Stored records:
=== Begin Enclosure ===

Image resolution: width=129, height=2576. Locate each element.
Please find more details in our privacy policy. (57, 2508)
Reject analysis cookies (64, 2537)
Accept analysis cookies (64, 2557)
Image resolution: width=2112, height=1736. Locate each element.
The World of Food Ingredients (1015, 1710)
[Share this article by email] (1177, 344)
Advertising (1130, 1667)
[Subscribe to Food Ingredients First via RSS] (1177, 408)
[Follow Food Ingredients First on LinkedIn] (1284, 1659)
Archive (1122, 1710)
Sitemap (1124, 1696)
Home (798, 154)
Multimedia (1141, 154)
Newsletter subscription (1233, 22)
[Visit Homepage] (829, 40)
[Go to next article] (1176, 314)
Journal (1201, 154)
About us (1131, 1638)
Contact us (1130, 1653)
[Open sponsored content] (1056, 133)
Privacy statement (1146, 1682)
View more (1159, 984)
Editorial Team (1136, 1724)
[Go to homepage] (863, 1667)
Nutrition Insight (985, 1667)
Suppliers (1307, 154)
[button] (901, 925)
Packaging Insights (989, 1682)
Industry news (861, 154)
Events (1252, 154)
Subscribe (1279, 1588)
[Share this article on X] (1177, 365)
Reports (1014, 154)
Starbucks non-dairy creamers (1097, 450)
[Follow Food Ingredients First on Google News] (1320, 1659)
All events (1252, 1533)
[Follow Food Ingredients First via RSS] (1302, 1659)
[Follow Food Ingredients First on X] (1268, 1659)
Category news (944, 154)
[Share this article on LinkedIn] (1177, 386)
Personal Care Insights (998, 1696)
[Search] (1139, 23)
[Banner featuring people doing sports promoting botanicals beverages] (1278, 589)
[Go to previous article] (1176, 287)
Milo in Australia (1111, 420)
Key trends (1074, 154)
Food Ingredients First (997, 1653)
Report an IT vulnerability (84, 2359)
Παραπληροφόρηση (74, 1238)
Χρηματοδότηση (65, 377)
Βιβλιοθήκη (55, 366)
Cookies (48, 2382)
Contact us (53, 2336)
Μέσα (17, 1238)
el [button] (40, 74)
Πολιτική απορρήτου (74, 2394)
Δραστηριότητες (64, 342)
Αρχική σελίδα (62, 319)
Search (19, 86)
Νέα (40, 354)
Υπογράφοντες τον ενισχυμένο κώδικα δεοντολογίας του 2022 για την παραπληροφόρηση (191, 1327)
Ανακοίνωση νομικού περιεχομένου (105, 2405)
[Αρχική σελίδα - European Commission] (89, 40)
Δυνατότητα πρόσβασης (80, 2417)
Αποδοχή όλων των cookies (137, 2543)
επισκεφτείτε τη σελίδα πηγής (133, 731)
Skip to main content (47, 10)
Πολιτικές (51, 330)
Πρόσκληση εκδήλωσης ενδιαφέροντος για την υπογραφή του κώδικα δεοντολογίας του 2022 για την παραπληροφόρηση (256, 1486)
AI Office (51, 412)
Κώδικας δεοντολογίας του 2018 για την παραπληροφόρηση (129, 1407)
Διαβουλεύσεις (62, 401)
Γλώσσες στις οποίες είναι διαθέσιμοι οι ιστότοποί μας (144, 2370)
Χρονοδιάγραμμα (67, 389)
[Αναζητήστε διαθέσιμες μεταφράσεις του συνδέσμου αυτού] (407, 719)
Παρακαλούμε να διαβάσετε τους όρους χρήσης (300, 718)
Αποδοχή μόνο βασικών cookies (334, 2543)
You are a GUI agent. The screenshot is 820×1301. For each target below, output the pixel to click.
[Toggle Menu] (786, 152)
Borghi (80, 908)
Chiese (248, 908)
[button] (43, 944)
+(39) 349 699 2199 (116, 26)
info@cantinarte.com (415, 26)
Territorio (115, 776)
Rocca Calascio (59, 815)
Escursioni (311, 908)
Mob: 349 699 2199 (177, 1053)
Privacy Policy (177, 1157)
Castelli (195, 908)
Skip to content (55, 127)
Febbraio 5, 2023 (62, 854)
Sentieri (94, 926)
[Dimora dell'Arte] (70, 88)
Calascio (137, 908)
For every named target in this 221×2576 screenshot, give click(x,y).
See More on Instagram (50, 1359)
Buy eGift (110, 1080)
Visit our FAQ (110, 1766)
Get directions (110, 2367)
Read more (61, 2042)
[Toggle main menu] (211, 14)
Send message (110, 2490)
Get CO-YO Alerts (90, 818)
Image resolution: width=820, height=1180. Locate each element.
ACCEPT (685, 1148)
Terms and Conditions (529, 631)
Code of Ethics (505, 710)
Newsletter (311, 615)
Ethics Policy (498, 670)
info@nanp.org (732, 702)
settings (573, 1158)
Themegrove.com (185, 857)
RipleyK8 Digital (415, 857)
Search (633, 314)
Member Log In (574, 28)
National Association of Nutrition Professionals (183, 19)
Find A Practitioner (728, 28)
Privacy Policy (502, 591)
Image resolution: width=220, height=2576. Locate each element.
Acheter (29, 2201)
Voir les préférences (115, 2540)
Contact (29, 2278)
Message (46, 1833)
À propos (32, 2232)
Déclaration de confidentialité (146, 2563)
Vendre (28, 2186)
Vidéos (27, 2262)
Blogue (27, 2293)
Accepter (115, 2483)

=== End Enclosure ===

For the string "main", search the preceding data and copy every line that includes it.

Skip to main content (47, 10)
[Toggle main menu] (211, 14)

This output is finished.